* What you will do: Take the line containing "Instruction: Click the Apri immagine button" and each line after it through the end of the data below, and return them exactly, minus any pictures.

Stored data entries
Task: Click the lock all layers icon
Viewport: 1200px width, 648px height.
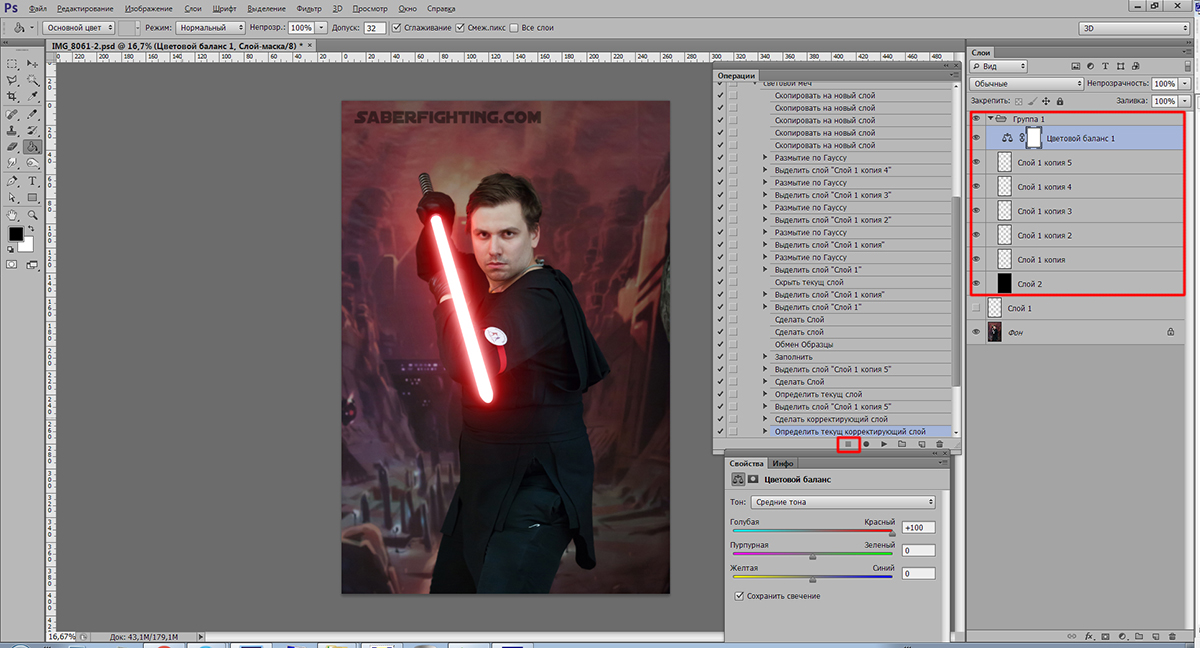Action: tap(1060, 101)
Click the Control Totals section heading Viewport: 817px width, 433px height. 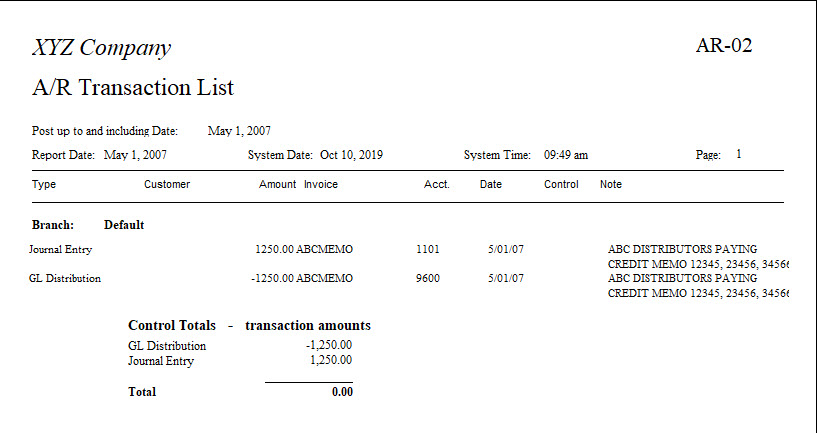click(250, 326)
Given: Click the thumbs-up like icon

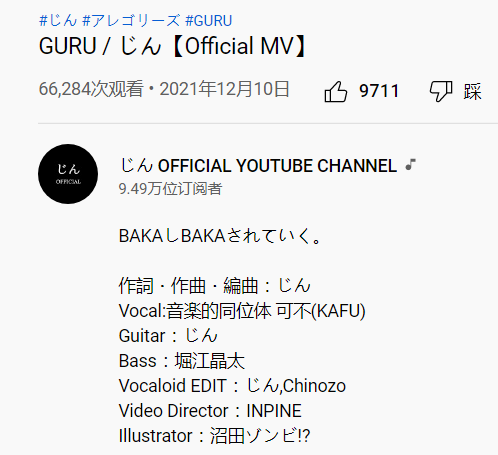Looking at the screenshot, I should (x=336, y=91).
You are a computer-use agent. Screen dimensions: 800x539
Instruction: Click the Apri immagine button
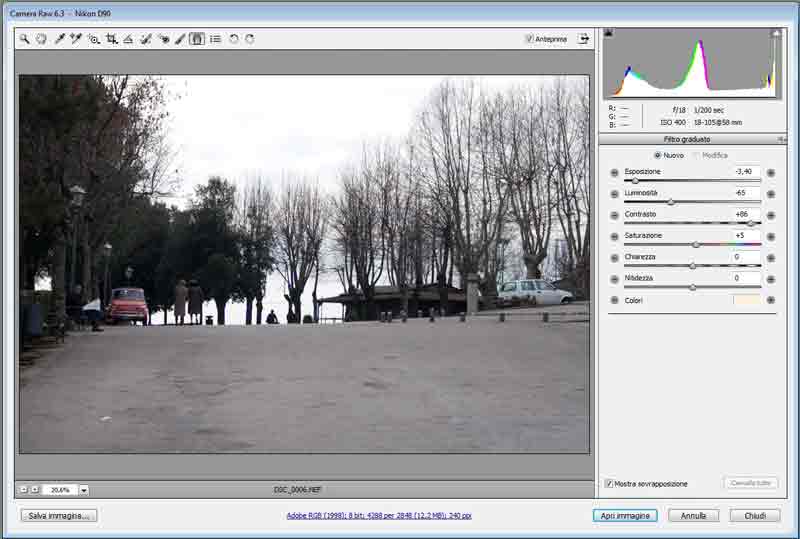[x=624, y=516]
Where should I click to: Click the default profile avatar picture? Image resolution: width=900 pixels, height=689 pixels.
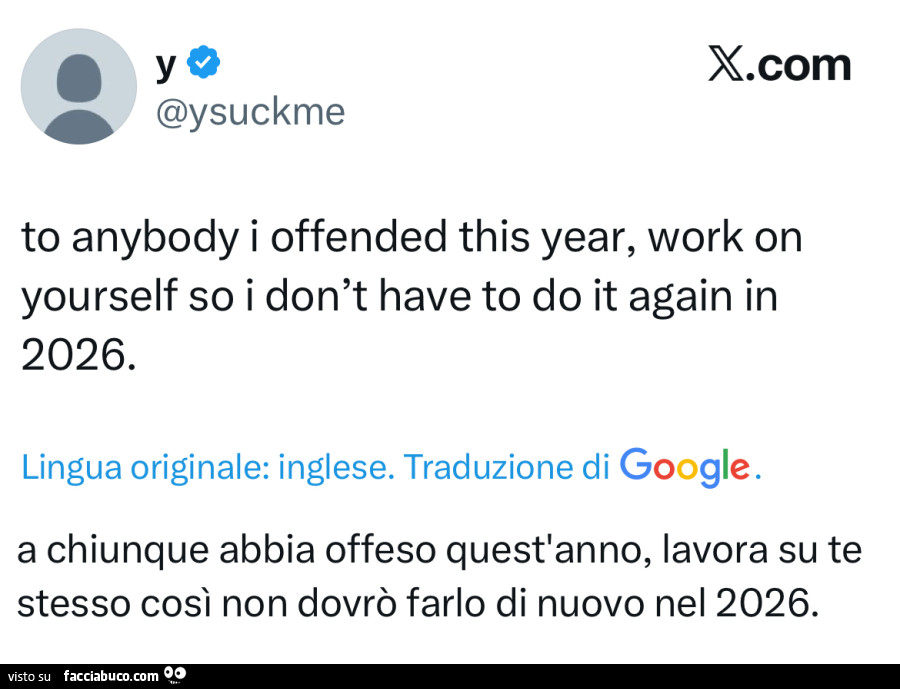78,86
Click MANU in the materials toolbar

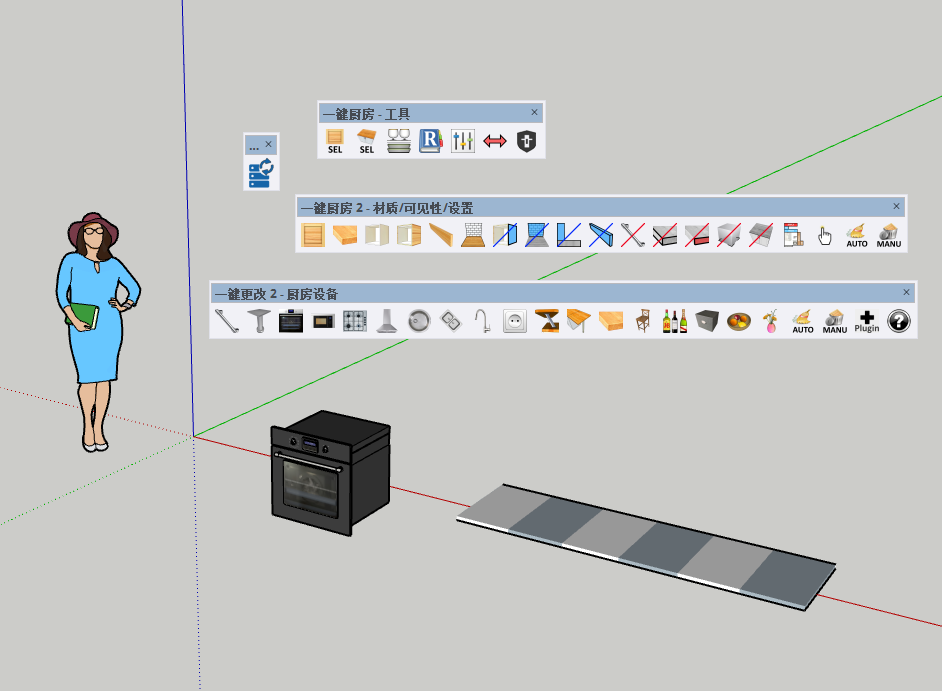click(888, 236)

* Task solution:
Instruction: Click the Apri immagine button
[x=624, y=516]
Where should I click to: Click the default profile avatar picture? Image resolution: width=900 pixels, height=689 pixels.
78,86
Click MANU in the materials toolbar

click(888, 236)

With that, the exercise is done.